Morreu Antonio Cicero, autor ou coautor de cerca de 150 letras, aos 79 anos, compositor de canções em estilos diversos, com parcerias de alta patente com autores de canções de Sem Medo Nem Esperança, do poema de Os Inocentes do Leblon, e composições dos finais dos anos 70.
O poeta e letrista Antonio Cicero (1945-2024) conheceu o mundo do cancioneiro popular devido à ousadia da irmã, a cantora e compositora Marina Lima. Em meados dos anos 1970, ela pegou um dos poemas de Cicero e transformou-o em uma canção, que seria gravada por Maria Bethânia no disco Pássaro Proibido, de 1976. A irmã de Cicero, entretanto, não teve o consentimento para transformar o poema em canção, o que gerou um mal-estar entre os dois irmãos.
Após a morte de Cicero, a Academia Brasileira de Letras (ABL) homenageou sua memória. Como letrista e compositor, ele colaborou com outros artistas, como o jovem cantor e compositor Arthur Nogueira, na canção Sem Medo, Nem Esperança. Ele também foi um parceiro de colaboração constante com a filha, colaboradora e compositora Marina Lima, que o ajudou a criar algumas das suas músicas. Com uma carreira longa e produtiva, Cicero viveu muitas vidas e morreu em 2024. Sua música e suas palavras permanecem como um testamento de sua vida e obra. Em corpo e alma, ele estava ligado a sua arte e aos que o rodeavam. O poeta imortal da ABL, Antonio Cicero, viveu sem medo e sem esperança, e, apesar de tudo, deixou para trás uma herança rica e profunda.
Uma Parceria Especial: A Arte de Cicero e Marina Lima
A união entre Cicero e Marina Lima resultou em uma coleção impressionante de cerca de 150 composições, abrangendo estilos como pop, bossa nova e funk carioca, como o divertido ‘Só os Coxinhas’, lançado em 2018. No entanto, foi o poema ‘I Juca Pirama’, de Gonçalves Dias (1823-1864), que marcou o início da paixão de Cicero pelo mundo do poema, não apenas pela poesia, mas também pelos versos do romântico brasileiro, que ele acreditava serem extremamente musicais.

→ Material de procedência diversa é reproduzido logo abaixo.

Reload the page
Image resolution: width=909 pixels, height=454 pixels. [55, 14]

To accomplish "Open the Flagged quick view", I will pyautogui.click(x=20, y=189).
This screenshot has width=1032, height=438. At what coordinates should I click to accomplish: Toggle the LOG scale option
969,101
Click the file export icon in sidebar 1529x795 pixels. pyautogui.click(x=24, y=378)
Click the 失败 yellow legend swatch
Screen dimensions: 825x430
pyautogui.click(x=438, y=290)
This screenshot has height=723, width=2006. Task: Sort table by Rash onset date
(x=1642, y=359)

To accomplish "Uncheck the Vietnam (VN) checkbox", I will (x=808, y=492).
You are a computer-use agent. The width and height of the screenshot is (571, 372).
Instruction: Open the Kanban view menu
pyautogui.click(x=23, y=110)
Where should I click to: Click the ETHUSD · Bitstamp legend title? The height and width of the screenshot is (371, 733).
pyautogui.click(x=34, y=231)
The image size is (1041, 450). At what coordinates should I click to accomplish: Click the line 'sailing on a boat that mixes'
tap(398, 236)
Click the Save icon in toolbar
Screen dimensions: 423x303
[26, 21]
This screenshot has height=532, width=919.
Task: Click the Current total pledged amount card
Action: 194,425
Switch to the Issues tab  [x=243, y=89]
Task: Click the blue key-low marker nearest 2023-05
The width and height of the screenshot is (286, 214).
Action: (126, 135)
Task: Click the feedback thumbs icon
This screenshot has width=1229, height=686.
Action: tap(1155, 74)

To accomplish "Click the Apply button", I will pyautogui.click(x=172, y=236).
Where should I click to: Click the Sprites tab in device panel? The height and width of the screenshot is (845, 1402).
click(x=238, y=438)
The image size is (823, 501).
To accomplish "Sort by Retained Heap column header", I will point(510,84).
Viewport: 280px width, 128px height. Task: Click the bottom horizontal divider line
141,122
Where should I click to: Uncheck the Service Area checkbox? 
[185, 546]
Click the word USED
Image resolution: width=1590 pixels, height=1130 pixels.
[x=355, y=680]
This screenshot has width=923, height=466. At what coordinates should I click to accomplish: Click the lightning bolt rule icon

Ao mergulhar nas parcerias entre Cicero e Marina Lima, percebe-se o casamento entre poesia e música sendo realizado de forma exemplar, como na letra de ‘Charme do Mundo’, onde Cicero dá um ritmo especial, citando o poema ‘Os Inocentes do Leblon’ de Carlos Drummond de Andrade (1902-1987). Ele era mestre em criar rimas pouco banais, mas que caíam no gosto do povo, como na famosa frase presente na canção ‘Fullgás’: ‘você me abre em seus braços/ E a gente faz um país’. Ele afirmou que só escrevia a letra depois de receber a melodia e conhecer a pessoa, como declarou em uma entrevista ao programa Metrópolis, da TV Cultura, ao lado do parceiro Arthur Nogueira.
Cicero se referia aos poemas, mas a frase pode ser aplicada às parcerias musicais, que são peculiares e adaptáveis à maneira de quem as canta. Isso pode ser percebido na canção ‘Trem Bala’, que ele e Wally Salomão fizeram para a melodia única de João Bosco, com versos como ‘Dispara um trem bala veloz feito luzes/ e integra a estação razão à intuição/ Por meio do teu nome ausente em mim reluzes/ Enquanto um garotinho empurra seu limão/ A blitz ali na frente diz que aqui a onda/ tá mais pro Haiti do que pro Havaí/ Se as coisas nos reduzem simplesmente a nada/ De nada, simplesmente temos que partir…’. Outra canção emblemática é ‘Maresia’, gravada inicialmente por Marina Lima, mas que estava predestinada para ser eternizada por Adriana Calcanhotto, com versos como ‘Ah, se eu fosse marinheiro/ Era eu quem tinha partido/ Mas meu coração ligeiro/ Não se teria partido…’.
Cicero era formado em Filosofia pela Universidade de Londres e estudou grego e latim na Universidade de Georgetown, nos Estados Unidos, o que lhe permitia ler os autores como Homero, Píndaro, Horácio (seu predileto) e Ovídio no original. Essa formação erudita nunca o afastou da inclinação popular, e ele era capaz de fazer associações dos mestres gregos com o canto falado dos pioneiros do rap. ‘Sabemos hoje que a primeira poesia conhecida do Ocidente, os poemas de Homero, eram recitativos. Nesse sentido, eles eram parentes do rap, que é uma espécie de recitativo’, declarou certa vez. Embora fosse um erudito, o poeta e imortal da Academia Brasileira de Letras nunca fez distinção entre poesia e letra, e suas parcerias musicais são testemunho disso.